A liquid container according to claim 1. 13. The apparatus according to claim 1, wherein a capillary force for holding the liquid does not act on the detection-side liquid storage chamber.
A liquid container according to claim 1. 14. The liquid container according to claim 7, wherein a capillary force for holding the liquid does not act on the detection-side liquid storage chamber. 15. The liquid container according to claim 1, wherein a concave portion capable of storing gas is formed in the top wall of the detection-side liquid storage chamber. 16. The liquid container according to claim 1, wherein the liquid sensor has a cavity that opens inside the container and holds a liquid. 17. The liquid sensor according to claim 1, wherein the liquid sensor is a piezoelectric device having a vibrating portion that generates vibration, and detects a consumption state of the liquid based on a back electromotive force generated by residual vibration remaining in the vibrating portion.

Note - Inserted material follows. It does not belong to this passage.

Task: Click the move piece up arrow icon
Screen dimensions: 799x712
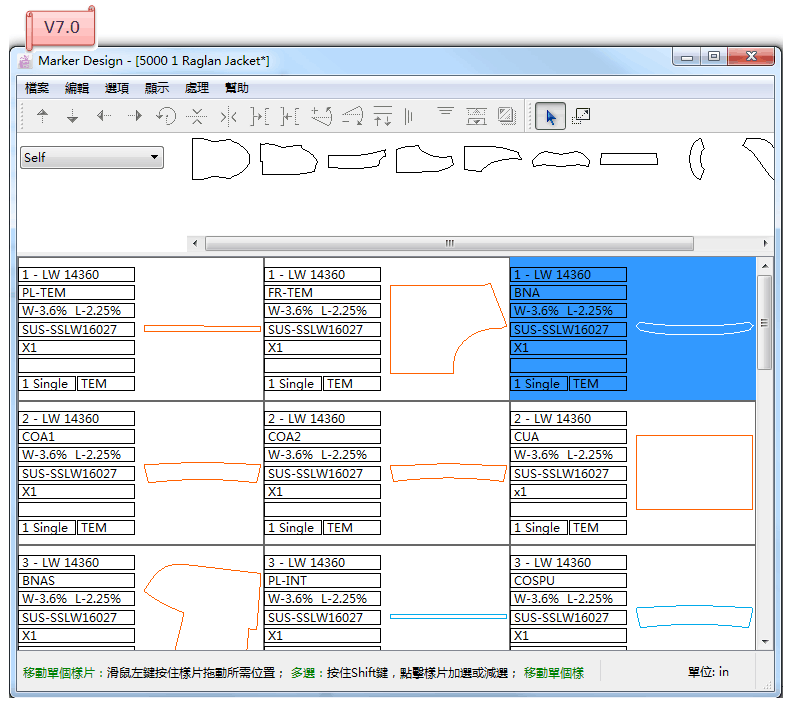Action: [x=42, y=117]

The liquid container according to any one of claims 1 to 16, wherein 18. The liquid according to claim 1, wherein the liquid sensor detects at least an acoustic impedance of the liquid, and detects a consumption state of the liquid based on the acoustic impedance. container. 19. The liquid container according to claim 1, wherein the liquid container is mounted on an ink jet recording apparatus having a recording head for discharging ink droplets, and supplies the liquid in the container to the recording head. The liquid container according to any one of the above.